SACMEQ at a glance for 10 African countries…

SACMEQ at a glance


Towards the end of last year I got really frustrated that no one had used the SACMEQ data to create an “Education at a Glance” type of document which contained the essential statistics we can get from SACMEQ. (For those of you who don’t know, SACMEQ is a survey that is conducted in 14 African countries and tests Grade 6 students in mathematics and language and also has a bunch of other information on things like teacher content knowledge, student background, school facilities etc.) So I holed myself up in my office for a few days and did the number crunching and created “SACMEQ at a Glance (10 countries combined PDF)” for ten of the SACMEQ countries.
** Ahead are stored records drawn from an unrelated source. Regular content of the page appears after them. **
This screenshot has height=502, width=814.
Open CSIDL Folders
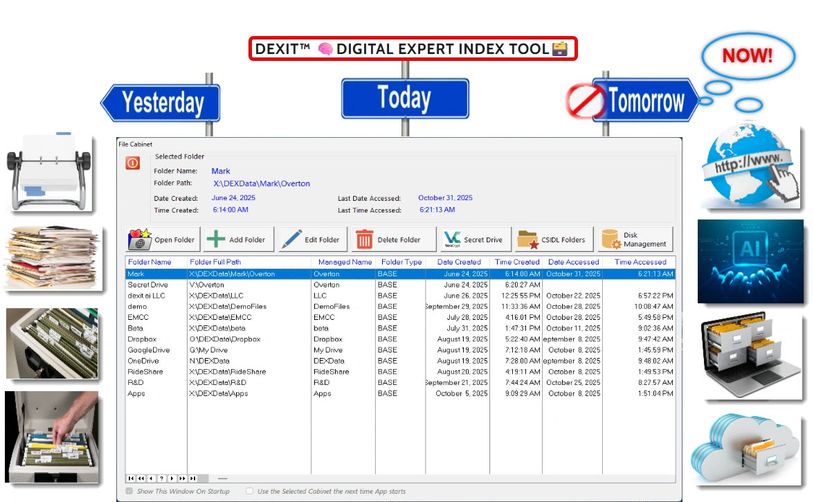coord(551,240)
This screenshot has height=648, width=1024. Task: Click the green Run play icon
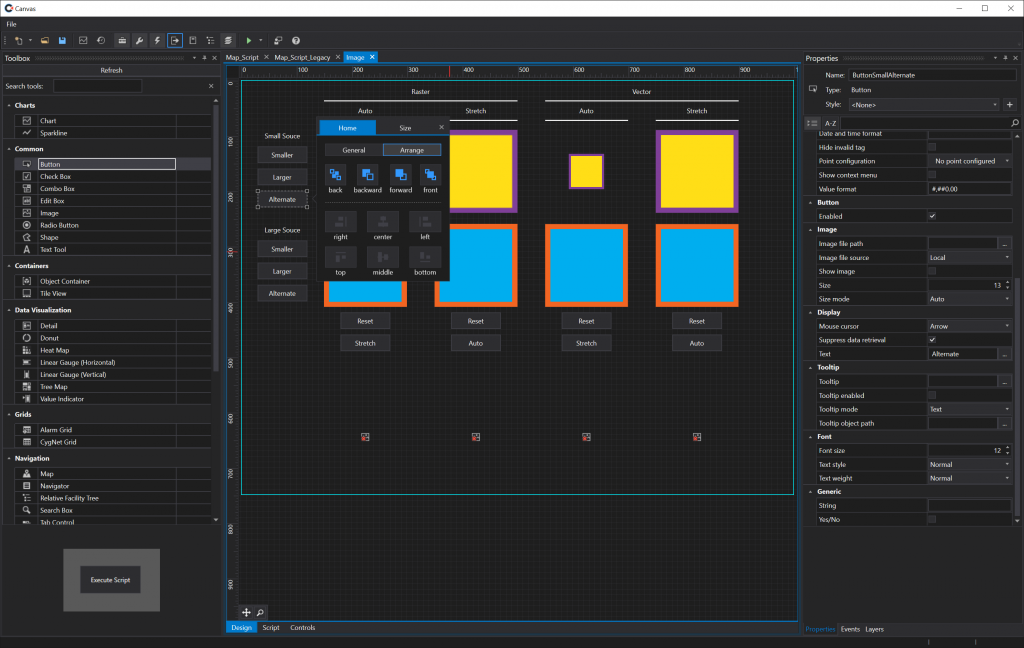pyautogui.click(x=248, y=41)
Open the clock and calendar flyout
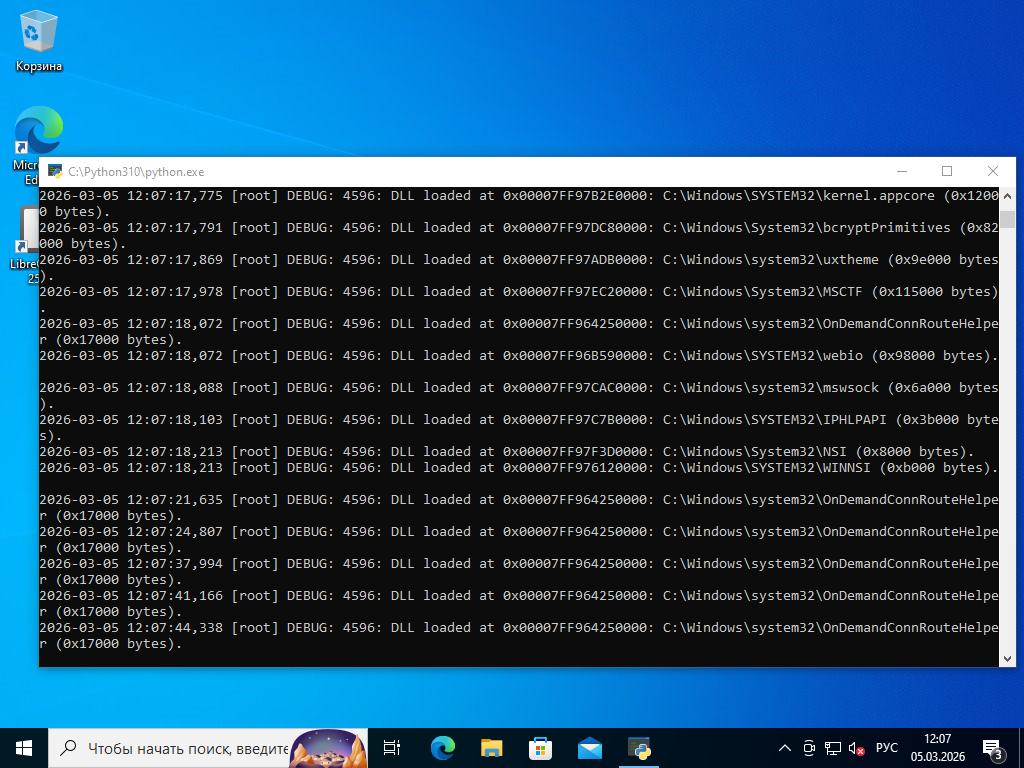Viewport: 1024px width, 768px height. [x=937, y=747]
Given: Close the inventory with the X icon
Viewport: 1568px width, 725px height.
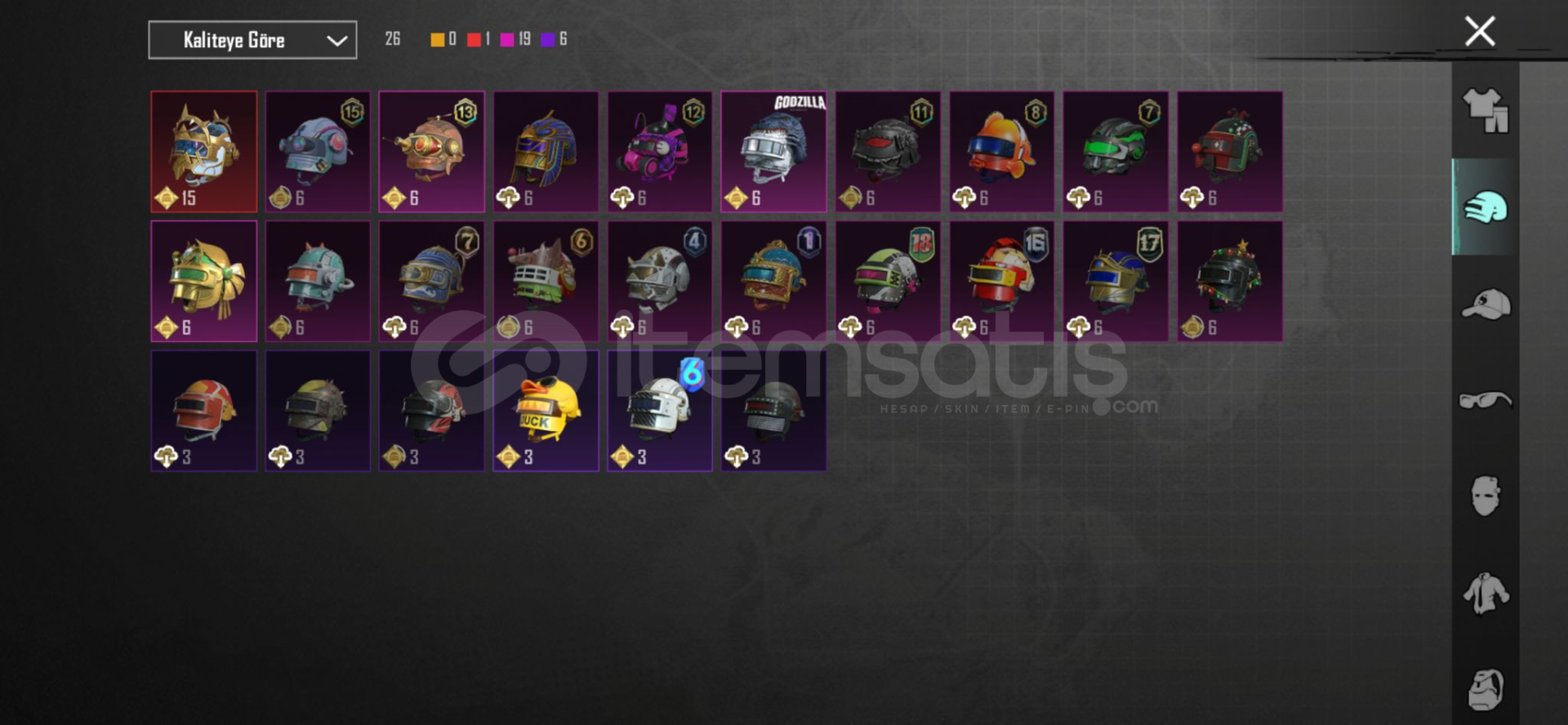Looking at the screenshot, I should coord(1480,32).
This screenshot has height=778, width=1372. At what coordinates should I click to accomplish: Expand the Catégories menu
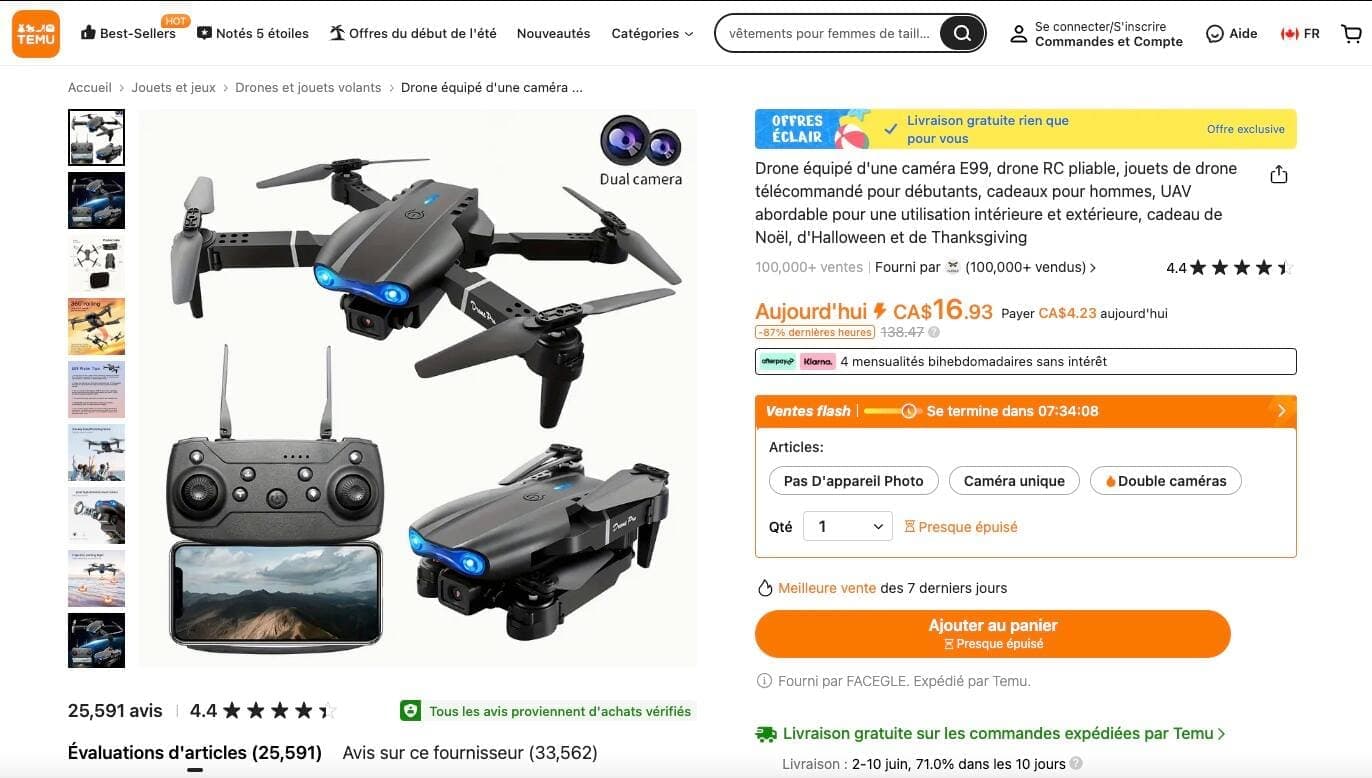tap(652, 33)
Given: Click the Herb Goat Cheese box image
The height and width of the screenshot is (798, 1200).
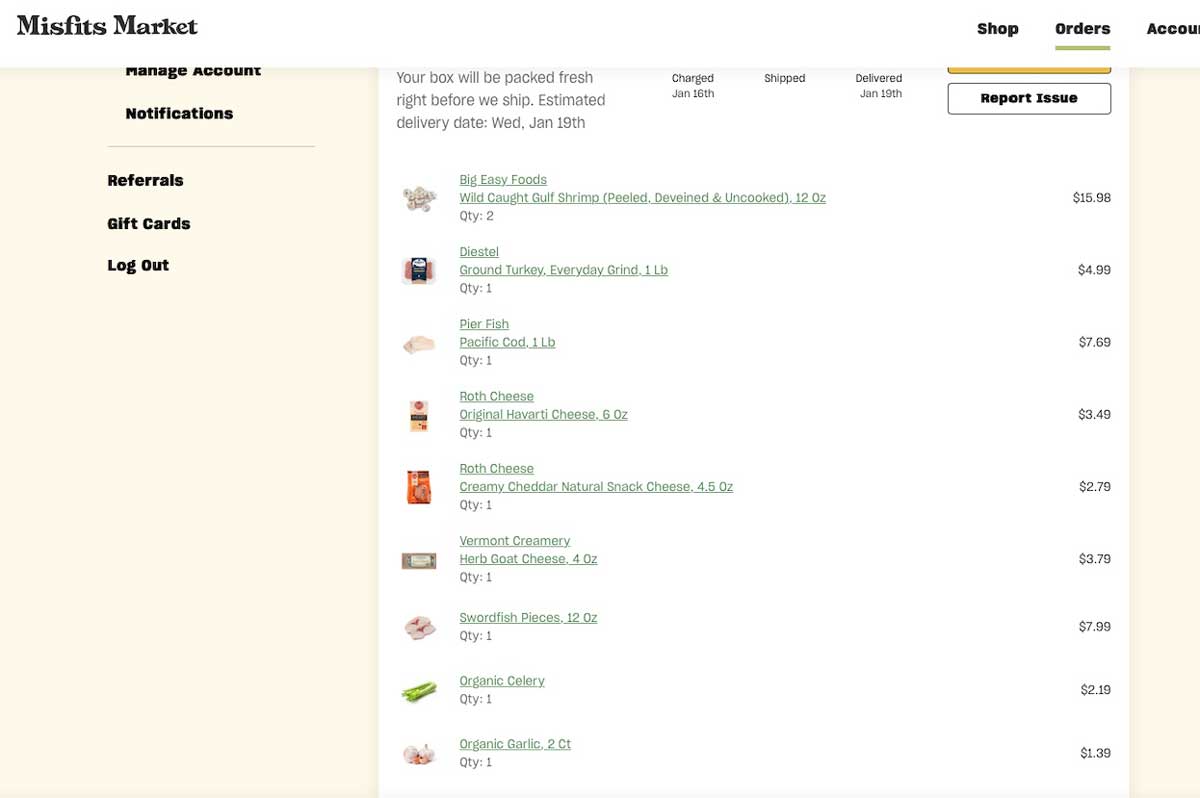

For some reason I didn’t blog about it when I did it, so here it is 🙂

It’s been available on the RESEP website for some time now and I’ll include the decriptive blurb from there below:

“The SACMEQ at a glance series is part of an ongoing research project on data from the Southern and Eastern African Consortium for Monitoring Educational Quality (SACMEQ). The aim of these documents is to provide a two page snapshot of some important elements of the primary school system in each of the participating countries, allowing for comparisons both within and between countries. Statistics are reported for ten African countries for SACMEQ II (2000) and SACMEQ III (2007). The ten countries are: Kenya, Lesotho, Malawi, Namibia, South Africa, Swaziland, Tanzania, Uganda, Zambia and Zimbabwe. The results are also presented for three sub-groups: school location (urban and rural), gender (boys and girls), and student wealth (poorest 25% of students and wealthiest 25% of students) for each country. Some of the reported statistics include the prevalence of functional illiteracy and innumeracy, textbook access (reading and mathematics), pupil-teacher ratio, teacher content knowledge, proportion of students receiving a free school meal, as well as the proportion of schools with electricity and water, among many other statistics. These documents should be a helpful resource to researchers and policy-makers alike, providing accessible information in a comparable format.”

One response to “SACMEQ at a glance for 10 African countries…

  1. Hi Nick,
    Could you please read my brother’s blog posted today? He has engaged in the travel business for more than thirty years. I just don’t have the background to affirm or comment on his take on SACMEQ and his comparisons of education in Africa and the U.S.